This perspective is important in relation to continued learning in tapestry and art. It took me awhile after James died to realize that I had to move forward with my art in my own way. He wasn't here anymore for me to follow, and in a lot of ways, this was a gift. I started paying much more attention to the wider tapestry community and was able to make my bubble bigger.

Here is a specific example. I took a workshop from Joan Baxter in September. She creates breathtakingly beautiful work which is very grounded in the land, narrative, and subtle color shifts. Her work is misty and questioning and full of depth, very different from mine, and I adore it. Changes in the foundations of what I've been doing for many years like the thickness of the warp, the style and bundling of the yarn, and design ideas were eye opening for me.

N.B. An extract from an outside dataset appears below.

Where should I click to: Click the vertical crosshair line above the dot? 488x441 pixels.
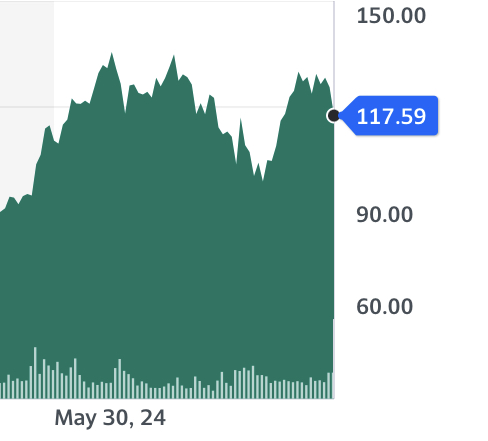[x=334, y=55]
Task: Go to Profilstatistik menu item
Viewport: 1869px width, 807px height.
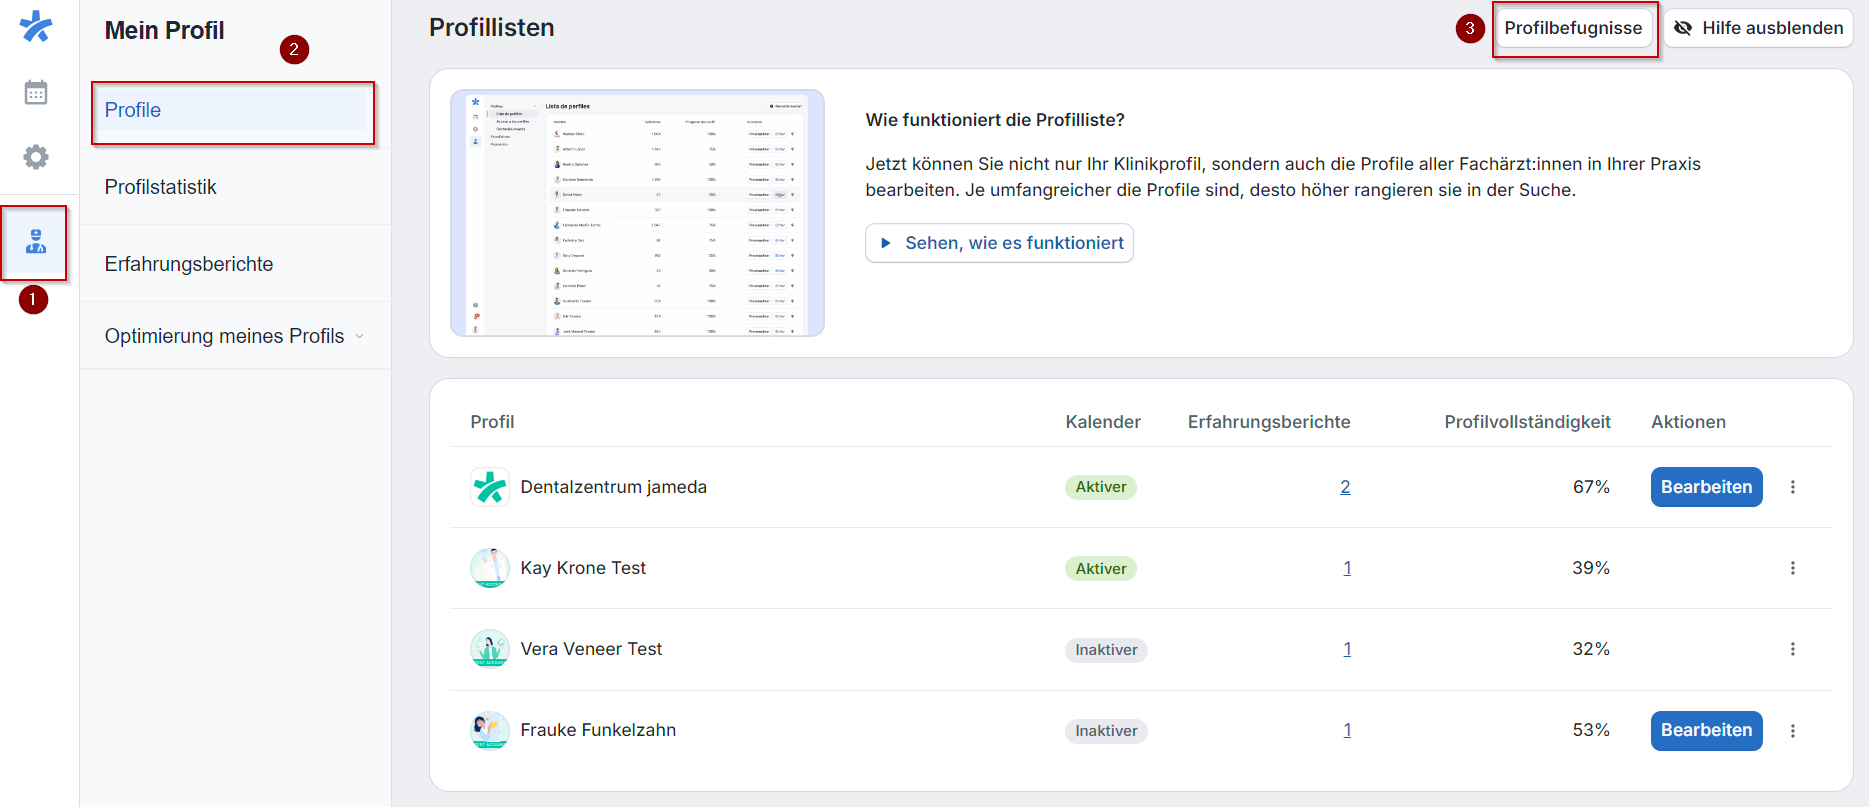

I am smack dab in the middle of a lot of change in my own process... wait, that is called being an artist, isn't it? I have been dyeing yarn for a week and loving almost every minute of it (the questions of the clerks at Walgreens when I go to get a propane tank refill at 10 pm are getting a little old... they always ask me if I'm grilling tonight as in, "Grilling in this snow?" or "Little late for a barbeque, isn't it?"). Piles of new colors are making their way through a sampling process. Soon I'll have some final picks and the big loom will be warped.

What changes do you experience in your process which are started by a new teacher or a new discovery? I'd love to hear about it! (Comments! They're below!)


  1. love the drawing of the mirrix spring!

  2. I find being an artist is all about embracing change, entertaining new possibilities and problem solving. It is a reflective path and one must have time, quiet headspace and continuous learning in order to keep a healthy studio practice. As much heads down work that weaving requires, I've also learned to look up and around for new discoveries and teachers. Sometimes they appear where we least expect to find them.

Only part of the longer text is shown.